_TASK INSTRUCTIONS:_
a – How much money did Spartan Race receive from the federal Paycheck Protection Plan, according to the Spartan Race article?
b – Continue the Spartan Race article from its final sentence.

_EXCERPTED TEXT:_
* * *
Spartan Race CEO and co-founder Joe De Sena spearheaded a purchase of rival obstacle course racing series Tough Mudder out of bankruptcy, a deal that was finalized in February 2020.
Then the pandemic hit.
“We’ve been asking people for many years to get way outside their comfort zone and do tough things, and, in many cases, do scary things for them,” De Sena told Front Office Sports. “So, here we were dealing with the worst thing we could possibly deal with: a global shutdown. We would be frauds if we blinked, crawled in the corner and started crying.”
The pandemic forced an estimated 15,000-20,000 traditional racing events to be canceled or postponed last year, according to industry trade group Running USA.
There have only been a handful of events run so far in 2021 with major road races like the Boston Marathon — which was canceled last year and traditionally would run on Monday (Patriot’s Day) — was rescheduled for Oct. 11. Rock ‘N’ Roll Marathon and other road racing outfits have also pushed events to the fall.
Spartan Race received $4 million from the federal Paycheck Protection Plan (PPP) as the company pivoted to virtual races in 2020, outside one event in Jacksonville last June.
“We needed some PPP and it definitely helped, so it was nice we had access to it,” De Sena said. “The better story — and an unbelievable story — is that customers were sending us checks. I’d receive a check and note. It was mostly small money, like 10 bucks. Recently, somebody sent a check for a million dollars.”
* * *
_INFORMATION PROVIDED:_
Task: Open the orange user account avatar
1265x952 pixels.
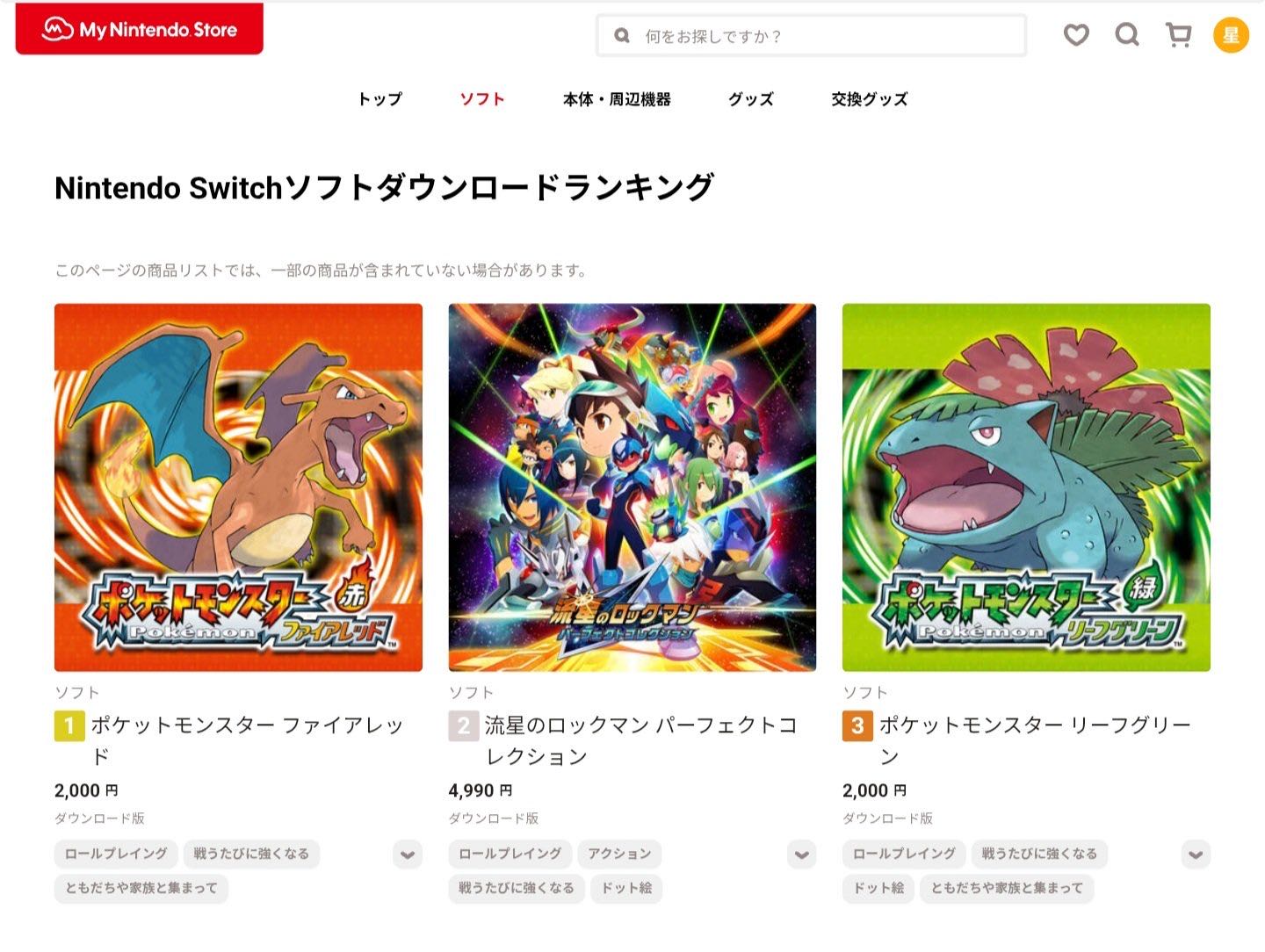Action: click(x=1231, y=35)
* * *
_NUMBERED ANSWERS:_
a – $4 million.

b –
De Sena declined to give the name of that contributor, although the note to him that accompanied the check read: “You guys do great stuff. We have to make sure you keep doing what you do.”
The pandemic hit as many forms of racing had seen a gradual dip in participation for years. Participation peaked for road races such as marathons and 5Ks at about 19 million in 2013 to an estimated 17.6 million in 2019, according to Running USA.
Running USA CEO Dawna Stone told Front Office Sports that the pandemic shutdown could result in “a little bit of a mini-boom” for the industry once races resume as normal.
“It won’t be like the boom we saw (a few years ago), but I do think we’re going to see a kind of reigniting our industry,” Stone said. “There are so many studies that talk about the number of people that are actually out there running and walking more than ever before. If we do our jobs right in the running industry, I hope we are able to capture some of them and continue to have them be outdoors with us and running and walking.”
There have been a handful of events in 2021 already with smaller participation caps and other measures to limit the spread of COVID-19. That includes four Spartan Races in the U.S. so far this year.
Tough Mudder CEO Kyle McLaughlin said the demand for races in 2021 has surged beyond the participants who were forced to defer their 2020 registrations to this year because of the pandemic.
“We’ve kept them engaged through COVID and they are now coming back,” McLaughlin said. “Absence makes the heart grow fonder. There are people who were already of the brand coming back, but also the millions of people who took up running or cycling or have been working out in their basement or garage over the past year haven’t an outlet to actually put that to work. The number of new customers is off the charts right now.”
The first Tough Mudder event since December 2019 is slated for April 24-25 outside of Atlanta. It will run with about a third of the traditional capacity, pre-event health screening survey and event workers/volunteers in masks, measures implemented with oversight from an epidemiologist the company hired as a consultant.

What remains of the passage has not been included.